Matt Vautour: Jason Collins' coming out not the finish line
In this photo provided by ABC, NBA basketball veteran Jason Collins, left, poses for a photo with television journalist George Stephanopoulos, Monday, April 29, 2013, in Los Angeles. In a first-person article posted Monday on Sports Illustrated's website, Collins became the first active player in one of four major U.S. professional sports leagues to come out as gay. He participated in an exclusive interview with Stephanopoulos, which is scheduled to air on Good Morning America on Tuesday. (AP Photo/ABC, Eric McCandless) Purchase photo reprints »
Jason Collins’ revelation Monday was historic. As the first openly gay male athlete in major American professional team sports, he’ll rightly be celebrated as a role model on a landmark day.
His first-person article in Sports Illustrated ended years of speculation about when someone would inevitably break that barrier. Because it finally happened, many pundits were heralding Monday as some kind of finish line in the gay rights movement.
It’s a big step, one of the biggest, in fact, in a country that grows more accepting and embracing every week. But there’s more ground to be covered and more milestones to be achieved.
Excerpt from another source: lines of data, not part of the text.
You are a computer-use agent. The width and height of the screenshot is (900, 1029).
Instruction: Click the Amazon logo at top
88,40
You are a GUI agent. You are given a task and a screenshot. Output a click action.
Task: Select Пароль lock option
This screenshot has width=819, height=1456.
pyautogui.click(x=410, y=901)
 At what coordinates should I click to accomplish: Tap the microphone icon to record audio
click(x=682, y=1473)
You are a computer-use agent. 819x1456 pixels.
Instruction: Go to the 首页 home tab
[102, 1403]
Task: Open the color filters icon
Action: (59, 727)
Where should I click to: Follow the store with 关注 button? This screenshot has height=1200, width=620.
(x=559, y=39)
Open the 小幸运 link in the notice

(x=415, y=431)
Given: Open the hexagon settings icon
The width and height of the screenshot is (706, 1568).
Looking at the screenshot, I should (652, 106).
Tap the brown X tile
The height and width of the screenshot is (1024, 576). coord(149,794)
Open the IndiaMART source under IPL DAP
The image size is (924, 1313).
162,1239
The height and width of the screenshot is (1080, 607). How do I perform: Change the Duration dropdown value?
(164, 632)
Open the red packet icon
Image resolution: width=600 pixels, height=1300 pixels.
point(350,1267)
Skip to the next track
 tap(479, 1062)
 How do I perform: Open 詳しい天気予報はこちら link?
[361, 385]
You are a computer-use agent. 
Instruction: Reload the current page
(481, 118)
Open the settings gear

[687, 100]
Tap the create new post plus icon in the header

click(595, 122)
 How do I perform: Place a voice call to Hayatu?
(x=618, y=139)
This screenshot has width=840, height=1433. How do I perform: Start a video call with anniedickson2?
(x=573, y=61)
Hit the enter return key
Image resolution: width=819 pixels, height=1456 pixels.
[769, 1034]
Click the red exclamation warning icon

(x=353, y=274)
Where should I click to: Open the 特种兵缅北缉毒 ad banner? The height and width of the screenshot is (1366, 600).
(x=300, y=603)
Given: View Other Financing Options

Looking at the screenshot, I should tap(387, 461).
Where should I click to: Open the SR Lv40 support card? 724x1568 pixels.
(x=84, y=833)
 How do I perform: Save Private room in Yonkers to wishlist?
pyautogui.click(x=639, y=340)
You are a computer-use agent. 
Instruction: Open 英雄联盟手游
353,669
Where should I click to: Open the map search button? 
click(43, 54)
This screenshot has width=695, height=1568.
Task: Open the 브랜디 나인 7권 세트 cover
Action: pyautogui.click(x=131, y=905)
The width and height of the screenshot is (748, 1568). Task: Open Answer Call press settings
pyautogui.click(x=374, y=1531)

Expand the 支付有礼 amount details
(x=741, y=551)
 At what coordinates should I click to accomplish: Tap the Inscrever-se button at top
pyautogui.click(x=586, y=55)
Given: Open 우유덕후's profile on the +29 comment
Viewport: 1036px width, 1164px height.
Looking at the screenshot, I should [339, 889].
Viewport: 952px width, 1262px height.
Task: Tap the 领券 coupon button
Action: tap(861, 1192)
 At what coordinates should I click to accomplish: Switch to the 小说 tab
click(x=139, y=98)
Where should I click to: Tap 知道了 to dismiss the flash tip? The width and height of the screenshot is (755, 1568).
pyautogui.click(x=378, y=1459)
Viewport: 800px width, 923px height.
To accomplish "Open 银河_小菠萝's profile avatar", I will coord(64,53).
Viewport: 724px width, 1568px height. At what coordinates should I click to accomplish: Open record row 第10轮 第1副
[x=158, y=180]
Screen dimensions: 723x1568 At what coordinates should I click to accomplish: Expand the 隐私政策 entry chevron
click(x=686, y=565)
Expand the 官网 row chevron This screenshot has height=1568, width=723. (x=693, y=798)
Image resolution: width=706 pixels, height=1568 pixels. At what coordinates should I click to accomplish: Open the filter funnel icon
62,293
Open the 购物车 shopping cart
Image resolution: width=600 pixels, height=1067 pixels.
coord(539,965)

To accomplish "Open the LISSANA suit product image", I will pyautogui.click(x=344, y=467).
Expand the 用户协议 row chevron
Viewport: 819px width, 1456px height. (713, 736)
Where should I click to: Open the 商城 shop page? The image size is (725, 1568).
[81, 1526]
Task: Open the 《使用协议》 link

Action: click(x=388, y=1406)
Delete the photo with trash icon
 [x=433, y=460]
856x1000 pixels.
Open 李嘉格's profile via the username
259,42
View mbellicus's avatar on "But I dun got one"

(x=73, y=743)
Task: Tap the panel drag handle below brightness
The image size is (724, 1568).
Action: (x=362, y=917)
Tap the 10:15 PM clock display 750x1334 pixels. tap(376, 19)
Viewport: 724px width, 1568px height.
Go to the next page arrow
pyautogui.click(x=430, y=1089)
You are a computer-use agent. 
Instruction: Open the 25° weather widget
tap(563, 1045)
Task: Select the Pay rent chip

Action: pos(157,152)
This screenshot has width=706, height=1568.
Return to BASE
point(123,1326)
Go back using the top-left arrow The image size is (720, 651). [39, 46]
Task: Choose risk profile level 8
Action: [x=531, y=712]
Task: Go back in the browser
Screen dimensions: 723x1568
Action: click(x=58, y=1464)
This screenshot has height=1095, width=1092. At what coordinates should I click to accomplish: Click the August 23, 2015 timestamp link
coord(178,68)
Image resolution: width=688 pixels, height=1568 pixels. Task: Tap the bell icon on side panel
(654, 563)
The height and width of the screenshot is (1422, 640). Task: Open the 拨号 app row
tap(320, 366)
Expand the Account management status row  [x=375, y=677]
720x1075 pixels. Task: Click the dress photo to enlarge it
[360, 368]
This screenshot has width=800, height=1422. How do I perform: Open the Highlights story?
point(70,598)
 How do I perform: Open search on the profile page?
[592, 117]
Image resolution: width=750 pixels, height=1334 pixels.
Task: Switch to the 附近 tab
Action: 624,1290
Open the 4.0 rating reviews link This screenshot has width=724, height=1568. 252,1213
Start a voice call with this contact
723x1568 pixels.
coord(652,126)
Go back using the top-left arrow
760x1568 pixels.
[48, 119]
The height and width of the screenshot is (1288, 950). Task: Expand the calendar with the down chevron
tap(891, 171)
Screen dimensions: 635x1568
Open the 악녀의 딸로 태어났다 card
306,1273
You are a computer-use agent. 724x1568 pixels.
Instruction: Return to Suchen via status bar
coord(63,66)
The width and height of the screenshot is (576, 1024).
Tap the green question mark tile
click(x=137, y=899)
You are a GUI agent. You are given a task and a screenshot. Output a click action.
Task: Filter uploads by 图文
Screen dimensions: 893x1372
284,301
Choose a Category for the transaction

Collins got the ball in motion.
Like racism, homophobia isn’t likely to ever be eradicated, but here are some milestones to reach, both for Collins and the pioneers who follow him:
Collins signing his next contract — In the SI article, Collins said he wants to keep playing in the NBA. But the free agent journeyman center averaged 1.1 points and 1.6 rebounds in 10.1 minutes per game this season.
Those aren’t numbers that will have suitors lining up with contract offers.
Collins proclaimed himself willing and ready to handle the added attention, potential heckling and other concerns he expected to face as a trailblazer in the league. If he doesn’t get signed, that burden will fall to someone else.
The motives of NBA front offices will be under a microscope. If Collins doesn’t get signed, observers will scrutinize every big man who gets picked up wondering if a team chose a less talented straight player, rather than Collins. If he is signed, some will wonder if his presence will be a publicity stunt from an attention-seeking front office. It would help all involved if he plays well.
The next one/wave — It’ll be interesting to see how soon Collins has company in what is now a one-man club. Will the positive reaction he received upon his announcement be enough to encourage athletes, who had considered coming out, to take that step?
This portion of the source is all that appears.